--- TEXT BLOCK ---

The Plough Inn Eaton Bray
The Plough about 1910 [Z50/39/43]
The Plough Public House: corner of Harling Road and Tring Road, Eaton Bray
The former Plough stands a long way from the village of Eaton Bray on Tring Road, also known as Icknield Way, in an area known as Valance End. According to the countywide licensing register of 1876 the Plough first opened in 1830. It is certainly not listed in the earliest surviving countywide registers which date from 1822 to 1828 [CLP13]. It probably started as a beerhouse because it is first listed by name in a directory of 1864, those of 1847, 1852, 1853 and 1862 do not list it – directories at this date listed public houses by name and beerhouses simply by the name of the proprietor with the listing “beer retailer” or “beer seller”. As there were a number of beerhouses in Eaton Bray at the time it is not possible to say who the licensee was before 1864. If the Plough is not listed by name in 1862 but is listed in 1864 this suggests that it became a fully licensed public house in one of those years or in 1863.

---

* **OBJECTIVE 1**:
Summarize the Plough Inn history in two sentences.

--- MATERIAL ---

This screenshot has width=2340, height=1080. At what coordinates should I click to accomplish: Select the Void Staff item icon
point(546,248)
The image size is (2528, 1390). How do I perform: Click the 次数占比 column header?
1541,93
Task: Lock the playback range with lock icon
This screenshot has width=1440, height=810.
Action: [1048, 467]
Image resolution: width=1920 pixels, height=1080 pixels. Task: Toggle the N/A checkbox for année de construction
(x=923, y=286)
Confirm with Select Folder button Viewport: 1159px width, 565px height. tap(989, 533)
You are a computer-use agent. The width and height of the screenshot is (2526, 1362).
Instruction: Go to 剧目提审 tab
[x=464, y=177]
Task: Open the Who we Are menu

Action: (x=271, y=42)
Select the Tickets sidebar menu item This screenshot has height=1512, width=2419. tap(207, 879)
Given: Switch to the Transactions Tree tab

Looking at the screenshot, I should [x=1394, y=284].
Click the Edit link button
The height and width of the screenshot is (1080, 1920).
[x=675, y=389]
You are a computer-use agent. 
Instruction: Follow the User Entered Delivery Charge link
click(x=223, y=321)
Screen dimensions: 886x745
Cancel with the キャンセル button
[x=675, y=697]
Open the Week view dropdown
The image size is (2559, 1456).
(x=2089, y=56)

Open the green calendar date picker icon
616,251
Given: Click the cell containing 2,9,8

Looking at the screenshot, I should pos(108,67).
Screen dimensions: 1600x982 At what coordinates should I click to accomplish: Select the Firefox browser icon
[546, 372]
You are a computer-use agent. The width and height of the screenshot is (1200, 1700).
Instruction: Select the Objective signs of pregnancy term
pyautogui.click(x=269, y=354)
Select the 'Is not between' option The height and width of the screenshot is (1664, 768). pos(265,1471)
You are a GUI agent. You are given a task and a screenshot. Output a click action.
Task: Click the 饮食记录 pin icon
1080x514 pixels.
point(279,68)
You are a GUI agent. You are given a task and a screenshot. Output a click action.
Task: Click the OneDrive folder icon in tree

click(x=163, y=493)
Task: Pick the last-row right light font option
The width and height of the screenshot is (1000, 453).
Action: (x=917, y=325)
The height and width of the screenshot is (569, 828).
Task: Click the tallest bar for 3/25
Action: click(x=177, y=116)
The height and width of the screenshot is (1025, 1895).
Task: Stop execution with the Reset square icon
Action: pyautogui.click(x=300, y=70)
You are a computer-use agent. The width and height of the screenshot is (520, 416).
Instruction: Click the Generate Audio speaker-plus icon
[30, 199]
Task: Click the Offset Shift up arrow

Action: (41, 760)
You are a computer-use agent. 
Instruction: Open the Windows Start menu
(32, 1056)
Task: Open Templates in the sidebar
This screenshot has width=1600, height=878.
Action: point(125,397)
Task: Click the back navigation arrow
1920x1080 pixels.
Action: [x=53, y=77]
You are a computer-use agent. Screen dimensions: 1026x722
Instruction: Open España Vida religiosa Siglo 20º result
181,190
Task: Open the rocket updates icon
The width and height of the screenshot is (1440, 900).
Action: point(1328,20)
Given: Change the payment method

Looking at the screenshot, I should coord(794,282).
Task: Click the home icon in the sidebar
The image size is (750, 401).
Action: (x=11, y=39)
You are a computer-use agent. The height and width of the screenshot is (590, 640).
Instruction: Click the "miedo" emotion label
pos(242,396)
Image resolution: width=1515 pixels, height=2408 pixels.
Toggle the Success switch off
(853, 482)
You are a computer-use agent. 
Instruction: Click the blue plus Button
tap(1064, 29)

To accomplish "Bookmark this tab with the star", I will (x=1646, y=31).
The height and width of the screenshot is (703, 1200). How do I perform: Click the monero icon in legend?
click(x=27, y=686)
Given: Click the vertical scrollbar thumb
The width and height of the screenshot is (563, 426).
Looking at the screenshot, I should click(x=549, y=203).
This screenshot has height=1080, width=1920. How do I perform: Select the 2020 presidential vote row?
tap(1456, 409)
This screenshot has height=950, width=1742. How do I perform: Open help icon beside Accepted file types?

---

* **OBJECTIVE 2**:
Copy the records from the line with "The image size is (2528, 1390)." to the line with "Action: (x=271, y=42)", including both of those lines.

* **FULL RESPONSE 1**:
The former Plough stands on Tring Road in Valance End, a long way from the village of Eaton Bray, and the countywide licensing register of 1876 says it first opened in 1830. It probably started as a beerhouse, since directories first list it by name in 1864, which suggests it became a fully licensed public house in 1862, 1863 or 1864.

* **FULL RESPONSE 2**:
The image size is (2528, 1390). How do I perform: Click the 次数占比 column header?
1541,93
Task: Lock the playback range with lock icon
This screenshot has width=1440, height=810.
Action: [1048, 467]
Image resolution: width=1920 pixels, height=1080 pixels. Task: Toggle the N/A checkbox for année de construction
(x=923, y=286)
Confirm with Select Folder button Viewport: 1159px width, 565px height. tap(989, 533)
You are a computer-use agent. The width and height of the screenshot is (2526, 1362).
Instruction: Go to 剧目提审 tab
[x=464, y=177]
Task: Open the Who we Are menu

Action: (x=271, y=42)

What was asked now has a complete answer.